→ **TEXTE SÉLECTIONNÉ**
"""
Khaled TAKRETI, Joujoux, Hiboux, Cailloux (série Les Grands Enfants), 2007-2008. Technique mixte sur papier épais, 130 x 320 cm.
Khaled Takreti est syrien, né en 1964 à Beyrouth. Il part étudier à l’université de Damas l’architecture et le design ainsi que la gravure, avant de se consacrer à la peinture, qui deviendra une passion et une thérapie, à partir des années 1990. Après avoir séjourné en Egypte et aux Etats-Unis, il s’installe à Paris au début des années 2000.
« Ces différents lieux de résidence ont contribué à forger le questionnement qu’il porte sur les notions d’identité et d’origine, qui se concentre moins sur les aspects géographiques ou culturels que sur ses racines familiales. Cela explique sans doute la présence récurrente, dans son œuvre, de portraits de famille, en particulier de sa mère. Chaque tableau devient alors la page d’un journal intime. Cependant, loin de se replier sur un drame personnel, Khaled Takreti s’ouvre, au fil des années, sur une perspective plus universelle, à laquelle les conflits internes syriens et libanais - tant politiques que sociétaux - ne sont pas étrangers.
"""
→ **LISTING FOURNI**
"""
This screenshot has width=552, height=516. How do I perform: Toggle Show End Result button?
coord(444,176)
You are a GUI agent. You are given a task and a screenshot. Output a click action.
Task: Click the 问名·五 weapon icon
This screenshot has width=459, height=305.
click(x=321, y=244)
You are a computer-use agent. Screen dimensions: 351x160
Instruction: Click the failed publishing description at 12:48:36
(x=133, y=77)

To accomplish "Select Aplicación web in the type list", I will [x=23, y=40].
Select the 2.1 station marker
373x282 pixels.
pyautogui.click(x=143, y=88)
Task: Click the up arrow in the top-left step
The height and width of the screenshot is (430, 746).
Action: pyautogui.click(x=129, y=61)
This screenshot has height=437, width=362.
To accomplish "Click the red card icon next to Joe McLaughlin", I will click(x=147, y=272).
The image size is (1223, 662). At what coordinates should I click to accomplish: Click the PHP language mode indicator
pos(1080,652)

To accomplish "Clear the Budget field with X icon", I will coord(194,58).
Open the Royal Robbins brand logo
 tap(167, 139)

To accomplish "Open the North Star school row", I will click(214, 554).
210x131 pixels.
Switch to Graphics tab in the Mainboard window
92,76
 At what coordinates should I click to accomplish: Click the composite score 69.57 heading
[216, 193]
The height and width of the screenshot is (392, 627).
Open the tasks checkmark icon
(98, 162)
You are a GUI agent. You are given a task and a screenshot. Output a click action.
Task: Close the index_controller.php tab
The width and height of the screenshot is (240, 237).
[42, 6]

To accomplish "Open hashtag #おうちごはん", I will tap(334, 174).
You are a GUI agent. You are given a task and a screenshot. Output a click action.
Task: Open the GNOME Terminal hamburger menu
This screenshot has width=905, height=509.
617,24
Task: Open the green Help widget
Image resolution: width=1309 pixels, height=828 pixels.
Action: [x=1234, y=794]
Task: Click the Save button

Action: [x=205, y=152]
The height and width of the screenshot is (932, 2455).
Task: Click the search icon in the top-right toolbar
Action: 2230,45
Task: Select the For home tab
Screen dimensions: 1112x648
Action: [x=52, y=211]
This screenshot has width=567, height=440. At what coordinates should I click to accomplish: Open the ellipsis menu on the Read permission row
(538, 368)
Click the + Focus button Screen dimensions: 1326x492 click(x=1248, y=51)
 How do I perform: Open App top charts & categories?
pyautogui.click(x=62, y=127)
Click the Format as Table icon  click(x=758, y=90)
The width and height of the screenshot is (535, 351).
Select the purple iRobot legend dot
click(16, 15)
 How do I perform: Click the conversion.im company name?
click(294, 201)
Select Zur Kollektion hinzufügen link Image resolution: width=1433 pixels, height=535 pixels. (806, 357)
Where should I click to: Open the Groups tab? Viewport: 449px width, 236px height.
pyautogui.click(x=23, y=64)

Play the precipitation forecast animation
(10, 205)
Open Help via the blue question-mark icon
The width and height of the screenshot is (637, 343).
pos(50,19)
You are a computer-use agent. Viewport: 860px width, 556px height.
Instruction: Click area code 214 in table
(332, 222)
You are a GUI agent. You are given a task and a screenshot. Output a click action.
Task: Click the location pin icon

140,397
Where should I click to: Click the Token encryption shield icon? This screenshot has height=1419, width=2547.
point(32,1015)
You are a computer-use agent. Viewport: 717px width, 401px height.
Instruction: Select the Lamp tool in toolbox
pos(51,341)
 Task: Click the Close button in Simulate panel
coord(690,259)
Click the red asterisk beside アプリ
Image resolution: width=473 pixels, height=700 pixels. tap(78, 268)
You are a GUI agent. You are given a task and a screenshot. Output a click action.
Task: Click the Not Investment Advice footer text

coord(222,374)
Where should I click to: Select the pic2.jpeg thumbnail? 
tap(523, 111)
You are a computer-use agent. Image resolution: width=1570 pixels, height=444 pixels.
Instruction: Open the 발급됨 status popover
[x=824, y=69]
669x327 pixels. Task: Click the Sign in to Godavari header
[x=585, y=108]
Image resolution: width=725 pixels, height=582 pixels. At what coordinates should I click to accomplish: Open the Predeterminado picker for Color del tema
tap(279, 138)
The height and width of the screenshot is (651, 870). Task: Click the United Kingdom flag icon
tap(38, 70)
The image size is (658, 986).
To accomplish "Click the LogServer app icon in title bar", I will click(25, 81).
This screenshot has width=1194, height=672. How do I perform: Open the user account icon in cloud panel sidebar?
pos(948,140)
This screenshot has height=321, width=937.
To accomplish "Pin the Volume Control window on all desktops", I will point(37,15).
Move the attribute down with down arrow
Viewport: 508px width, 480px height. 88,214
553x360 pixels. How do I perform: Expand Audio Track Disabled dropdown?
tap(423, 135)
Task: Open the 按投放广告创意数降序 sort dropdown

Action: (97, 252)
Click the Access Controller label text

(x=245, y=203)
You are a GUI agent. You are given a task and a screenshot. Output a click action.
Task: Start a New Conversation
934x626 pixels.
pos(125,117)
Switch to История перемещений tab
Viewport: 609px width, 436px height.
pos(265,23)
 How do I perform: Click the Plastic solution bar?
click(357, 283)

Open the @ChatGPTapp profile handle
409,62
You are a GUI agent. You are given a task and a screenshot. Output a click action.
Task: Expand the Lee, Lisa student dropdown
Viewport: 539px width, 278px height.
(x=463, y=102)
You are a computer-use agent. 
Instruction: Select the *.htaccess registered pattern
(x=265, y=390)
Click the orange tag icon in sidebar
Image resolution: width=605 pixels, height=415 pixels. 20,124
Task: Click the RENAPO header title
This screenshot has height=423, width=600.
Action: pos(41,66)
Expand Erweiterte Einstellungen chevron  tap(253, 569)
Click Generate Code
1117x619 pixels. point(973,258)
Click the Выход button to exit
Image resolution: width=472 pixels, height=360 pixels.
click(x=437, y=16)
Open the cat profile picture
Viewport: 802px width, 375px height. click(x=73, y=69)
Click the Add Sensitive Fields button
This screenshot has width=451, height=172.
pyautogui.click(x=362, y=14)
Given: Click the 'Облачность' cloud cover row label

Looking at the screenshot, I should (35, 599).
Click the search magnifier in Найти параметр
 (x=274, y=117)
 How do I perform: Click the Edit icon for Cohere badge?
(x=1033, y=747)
"""
→ **OBJET DE LA TÂCHE**
Reproduisez intégralement, sans la moindre modification, le texte consacré à Khaled Takreti.

→ **SOLUTION PROPOSÉE**
Khaled TAKRETI, Joujoux, Hiboux, Cailloux (série Les Grands Enfants), 2007-2008. Technique mixte sur papier épais, 130 x 320 cm.
Khaled Takreti est syrien, né en 1964 à Beyrouth. Il part étudier à l’université de Damas l’architecture et le design ainsi que la gravure, avant de se consacrer à la peinture, qui deviendra une passion et une thérapie, à partir des années 1990. Après avoir séjourné en Egypte et aux Etats-Unis, il s’installe à Paris au début des années 2000.
« Ces différents lieux de résidence ont contribué à forger le questionnement qu’il porte sur les notions d’identité et d’origine, qui se concentre moins sur les aspects géographiques ou culturels que sur ses racines familiales. Cela explique sans doute la présence récurrente, dans son œuvre, de portraits de famille, en particulier de sa mère. Chaque tableau devient alors la page d’un journal intime. Cependant, loin de se replier sur un drame personnel, Khaled Takreti s’ouvre, au fil des années, sur une perspective plus universelle, à laquelle les conflits internes syriens et libanais - tant politiques que sociétaux - ne sont pas étrangers.